Established after the consolidation of Bolshevik control in the Caucasus, the institution emerged amid the cultural campaigns contemporaneous with the Russian Civil War and the early years of the Union of Soviet Socialist Republics. Early mandates aligned with directives from the People's Commissariat for Education and regional branches of the Central Committee of the Communist Party of the Soviet Union, reflecting policies promoted at the First All-Union Congress of Soviet Writers and under the influence of Anatoly Lunacharsky. During the 1920s and 1930s it participated in campaigns connected to the Latinisation of Turkic scripts and later the Cyrillisation of Azerbaijani alphabet driven by Soviet linguistic policy. In wartime years the house coordinated production related to the Great Patriotic War mobilization while postwar decades saw expansion under leaders influenced by cultural administrators linked to Andrei Zhdanov and the Khrushchev Thaw.
Administratively the house reported to republican organs analogous to the Ministry of Culture of the Azerbaijan SSR and interfaced with the Azerbaijan Academy of Sciences, the Union of Azerbaijani Writers, and educational ministries patterned after Moscow institutions like the Academy of Sciences of the USSR. Editorial boards included specialists trained at institutions such as the Moscow State University and local conservatories connected to the Azerbaijan State Conservatory. Oversight mechanisms mirrored practices from the All-Union Central Council of Trade Unions era and later conformities to regulations inspired by the Soviet of Nationalities. Governance featured appointed directors, editorial councils, and liaison officers who coordinated with printing combines similar to those serving the Pravda apparatus and regional presses.
The publishing house produced a wide array of titles: literary collections featuring authors in the tradition of Mirza Fatali Akhundov and Jafar Jabbarly; pedagogical textbooks used in institutions akin to the Baku State University; political and theoretical treatises by thinkers such as Karl Marx, Friedrich Engels, Vladimir Lenin; and scientific monographs tied to research outputs from the Azerbaijan State Oil Academy and the Azerbaijan National Academy of Sciences. It issued series of classical translations including works by William Shakespeare, Leo Tolstoy, Alexander Pushkin, Nikolai Gogol, and modern socialist realist collections aligned with models set at the Maxim Gorky Literature Institute. Periodicals and anthologies published under its imprint echoed journals like Pravda and regional reviews comparable to Literaturnaya Gazeta.

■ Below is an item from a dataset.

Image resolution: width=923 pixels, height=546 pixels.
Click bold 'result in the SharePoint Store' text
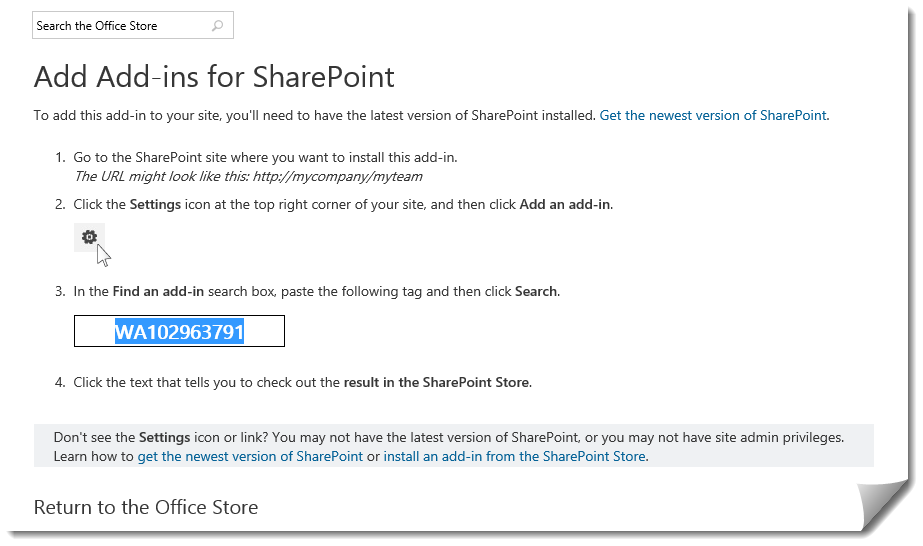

Acting as a cultural intermediary, the house supported literary careers alongside cultural institutions such as the Azerbaijan State Theatre of Young Spectators and the Azerbaijan State Academic Opera and Ballet Theater. It supplied curricula and textbooks employed in schools modeled on directives from the People's Commissariat for Education and facilitated dissemination of canonical texts used in programs at the Baku State University. Through collaboration with the Union of Azerbaijani Artists and theatrical directors influenced by figures like Huseyn Arablinski, it shaped performative and print cultures, reinforcing canons that engaged both local traditions and pan-Soviet frameworks exemplified by the All-Union Leninist Young Communist League.
The house published works by prominent Azerbaijani writers and poets associated with the republic’s literary modernism and socialist realist trends, including figures comparable to Samed Vurgun, Imadaddin Nasimi, Shafi Vazeh, and dramatists like Jafar Jabbarly. It issued translations of international classics—editions of Charles Dickens, Victor Hugo, and Johann Wolfgang von Goethe—and printed political-philosophical titles by Karl Marx, Vladimir Lenin, and Joseph Stalin. Scholarly monographs by specialists from the Azerbaijan Academy of Sciences and textbooks authored by academics at the Azerbaijan State Pedagogical University were central to its catalog.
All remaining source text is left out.